Uluçay'ın cenazesi, yarın (2 Aralık) Kütahya'nın Tavşanlı ilçesi Tepecik köyünde kılınacak ikindi namazının ardından toprağa verilecek.
"Sinema var oldukça o da başımızın tacı olacak"
Beynindeki tümör nedeniyle bir süredir hastanede tedavisi gören, ancak dün (30 Kasım) hayatını kaybeden Uluçay için bugün saat 11.00'deki tören sinema eleştirmeni Alin Taşçıyan'ın şu sözleriyle başladı:
"Onunla bir kez konuşan insanlar ne kadar büyük bir sinema tutkusu olduğunu anlarlardı. Nasıl özveriyle çalıştığını, sinema yapmak için ne büyük engelleri aştığını hepimizi biliyoruz.

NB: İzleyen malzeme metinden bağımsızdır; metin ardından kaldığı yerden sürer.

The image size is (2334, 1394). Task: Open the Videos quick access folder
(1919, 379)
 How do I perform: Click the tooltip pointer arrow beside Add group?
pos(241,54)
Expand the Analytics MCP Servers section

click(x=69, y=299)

Daha sonra Hilmi Etikan'ın "Türkiye'nin Kısa Film Tarihi" isimli belgeseli için Uluçay'la yaptığı söyleşi gösterildi. Filmin ardından söz alan Etikan Uluçay'ın arkasından gelen genç sinemacılara önemli olanın tekniğin değil teknik ve ruhun olduğunu gösterdi dedi.
"Uluçay'ın köy olanaklarında yaptığı filmlerle herkese hikayelerini anlatmak istiyordu" diye ekledi.
Yönetmen Reis Çelik "Çizdiği tek çizgiyle dünyanın sonuna kadar yaşayacak biriydi" diye anlattığı Uluçay'ın "Ülke sinemasında sonsuza kadar yanacak bir ışık yaktığını" belirtti. Kütahya'nın bir köyünden çıkıp evrensel hikayeler anlattığını söylediği yönetmeni Nasrettin Hoca, Aşık Veysel ve Yunus Emre'ye benzetti.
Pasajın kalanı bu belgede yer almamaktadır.